-- PROVIDED PASSAGE start --

# Saddle Fitters Somerset/Dorset



## MalahideExpress (9 June 2016)

I desperately need to get a saddle looked at that I bought from the lovely Julia Garrett a few years ago, but the horse has changed and has got a terrible sore back at the moment so I am desperate to get it sorted and Julia is so busy so I have been looking at the master saddlers website and come up with a few other possibilities to try, but I ave never heard of any of them because everyone I know uses Julia. I have used pointings and unicorn in the past but not had a lot of success with either of them, Julia is the only person I know that I trust, but she has such a long waiting list.

 Has anyone ever used Kirsty Turton in Shaftesbury, or Lisa Hoskins, or Maxine Sayers in Dorset, or Sharon Church in Bristol?


----------



## Doormouse (9 June 2016)

I would recommend Maxine Sayers, she has been brilliant with all of mine so far.


----------



## MalahideExpress (9 June 2016)

Thankyou, it is good to hear some-one has used her rather than making a stab in the dark, does she watch you ride the horses? Does she re-flock then and there?


----------



## Doormouse (9 June 2016)

She is very thorough and watches you ride. She is happy to reflock at the time if she can but is sensible and says if she would prefer to start again with it. She is very straight forward, doesn't try to sell you very expensive solutions and will not do anything that doesn't need doing. She was also very helpful finding a saddle for my horse, she suggested a make and size, I bought one from ebay and she reflocked it, fitted perfectly.


----------



## MalahideExpress (9 June 2016)

Thank you so much that sounds just the job, ticking all the boxes that have been problems with the other saddlers I mentioned! Saddles and fitting are such a wretched minefield, my heart sinks at it all, and wonders how I never ran into quite such saddle problems when I worked at a yard that one of two ancient stubbens went on everything!  (I sometimes wonder whether I would be better off trying to do dressage in my race-exercise.... !) it is re-assuring to hear that, it has made up my mind, I shall try Maxine


----------



## MiJodsR2BlinkinTite (9 June 2016)

-- PROVIDED PASSAGE end --
-- GIVEN ENTRIES start --

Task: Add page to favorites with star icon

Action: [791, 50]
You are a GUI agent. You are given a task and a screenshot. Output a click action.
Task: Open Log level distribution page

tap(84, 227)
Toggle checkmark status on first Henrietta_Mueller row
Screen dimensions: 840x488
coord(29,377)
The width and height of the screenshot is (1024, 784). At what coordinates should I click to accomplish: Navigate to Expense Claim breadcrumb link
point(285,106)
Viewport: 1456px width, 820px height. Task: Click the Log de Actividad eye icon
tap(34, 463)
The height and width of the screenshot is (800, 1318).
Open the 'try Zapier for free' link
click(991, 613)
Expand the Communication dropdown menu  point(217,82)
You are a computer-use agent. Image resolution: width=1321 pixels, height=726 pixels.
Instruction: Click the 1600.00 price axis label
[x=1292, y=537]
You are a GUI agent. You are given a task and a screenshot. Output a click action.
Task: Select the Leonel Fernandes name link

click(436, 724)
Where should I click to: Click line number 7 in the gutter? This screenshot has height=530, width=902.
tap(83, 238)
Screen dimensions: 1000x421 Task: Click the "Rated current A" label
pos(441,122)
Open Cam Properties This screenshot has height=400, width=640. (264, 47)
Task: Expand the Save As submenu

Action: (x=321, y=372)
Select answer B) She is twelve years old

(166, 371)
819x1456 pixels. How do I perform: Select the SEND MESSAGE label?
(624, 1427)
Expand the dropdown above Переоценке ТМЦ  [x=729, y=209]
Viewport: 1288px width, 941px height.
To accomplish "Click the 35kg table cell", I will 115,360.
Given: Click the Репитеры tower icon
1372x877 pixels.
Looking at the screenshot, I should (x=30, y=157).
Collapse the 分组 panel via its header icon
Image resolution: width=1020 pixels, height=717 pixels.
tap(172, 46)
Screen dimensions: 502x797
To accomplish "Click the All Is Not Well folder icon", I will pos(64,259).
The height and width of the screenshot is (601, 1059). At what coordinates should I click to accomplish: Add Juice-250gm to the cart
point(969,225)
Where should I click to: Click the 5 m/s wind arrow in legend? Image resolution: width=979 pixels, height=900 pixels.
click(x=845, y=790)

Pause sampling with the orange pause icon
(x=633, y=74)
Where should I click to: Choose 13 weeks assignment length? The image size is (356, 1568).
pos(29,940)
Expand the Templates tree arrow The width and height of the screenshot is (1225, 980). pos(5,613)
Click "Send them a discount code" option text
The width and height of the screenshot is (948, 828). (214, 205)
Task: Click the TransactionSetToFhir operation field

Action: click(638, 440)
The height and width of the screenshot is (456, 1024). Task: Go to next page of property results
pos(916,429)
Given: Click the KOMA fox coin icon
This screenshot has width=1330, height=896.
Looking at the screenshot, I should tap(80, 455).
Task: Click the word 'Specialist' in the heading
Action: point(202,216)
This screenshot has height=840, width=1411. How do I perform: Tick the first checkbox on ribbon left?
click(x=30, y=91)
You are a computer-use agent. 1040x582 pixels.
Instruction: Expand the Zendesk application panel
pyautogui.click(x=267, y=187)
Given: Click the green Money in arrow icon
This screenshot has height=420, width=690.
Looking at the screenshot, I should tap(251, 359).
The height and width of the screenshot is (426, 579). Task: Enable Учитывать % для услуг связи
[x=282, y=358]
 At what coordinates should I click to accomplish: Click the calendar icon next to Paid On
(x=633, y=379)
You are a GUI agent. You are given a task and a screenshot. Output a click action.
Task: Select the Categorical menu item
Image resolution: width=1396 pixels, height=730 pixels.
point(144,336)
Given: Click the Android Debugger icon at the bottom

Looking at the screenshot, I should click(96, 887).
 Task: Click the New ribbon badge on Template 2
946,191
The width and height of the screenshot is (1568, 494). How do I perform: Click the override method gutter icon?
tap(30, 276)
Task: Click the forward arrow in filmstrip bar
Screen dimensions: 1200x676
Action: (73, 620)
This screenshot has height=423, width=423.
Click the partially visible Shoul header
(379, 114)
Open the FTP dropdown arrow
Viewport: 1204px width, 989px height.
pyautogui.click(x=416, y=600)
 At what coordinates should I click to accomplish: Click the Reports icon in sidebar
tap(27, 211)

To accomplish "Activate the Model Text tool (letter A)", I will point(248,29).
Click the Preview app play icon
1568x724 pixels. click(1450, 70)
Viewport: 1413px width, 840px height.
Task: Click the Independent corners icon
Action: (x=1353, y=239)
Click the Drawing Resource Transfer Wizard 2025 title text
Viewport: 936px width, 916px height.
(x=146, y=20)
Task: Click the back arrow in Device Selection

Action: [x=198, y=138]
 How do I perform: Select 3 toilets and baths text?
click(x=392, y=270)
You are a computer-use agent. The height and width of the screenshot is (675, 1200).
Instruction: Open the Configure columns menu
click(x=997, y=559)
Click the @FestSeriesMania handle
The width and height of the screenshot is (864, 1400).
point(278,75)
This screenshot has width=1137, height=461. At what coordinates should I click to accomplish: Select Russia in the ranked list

-- GIVEN ENTRIES end --

**TASK**
In the saddle fitter thread, rewrite the part that begins at the words "Thankyou, it is" and stops after "it, fitted perfectly.", changing "thorough" to "careful".

**WRITTEN ANSWER**
Thankyou, it is good to hear some-one has used her rather than making a stab in the dark, does she watch you ride the horses? Does she re-flock then and there?


----------



## Doormouse (9 June 2016)

She is very careful and watches you ride. She is happy to reflock at the time if she can but is sensible and says if she would prefer to start again with it. She is very straight forward, doesn't try to sell you very expensive solutions and will not do anything that doesn't need doing. She was also very helpful finding a saddle for my horse, she suggested a make and size, I bought one from ebay and she reflocked it, fitted perfectly.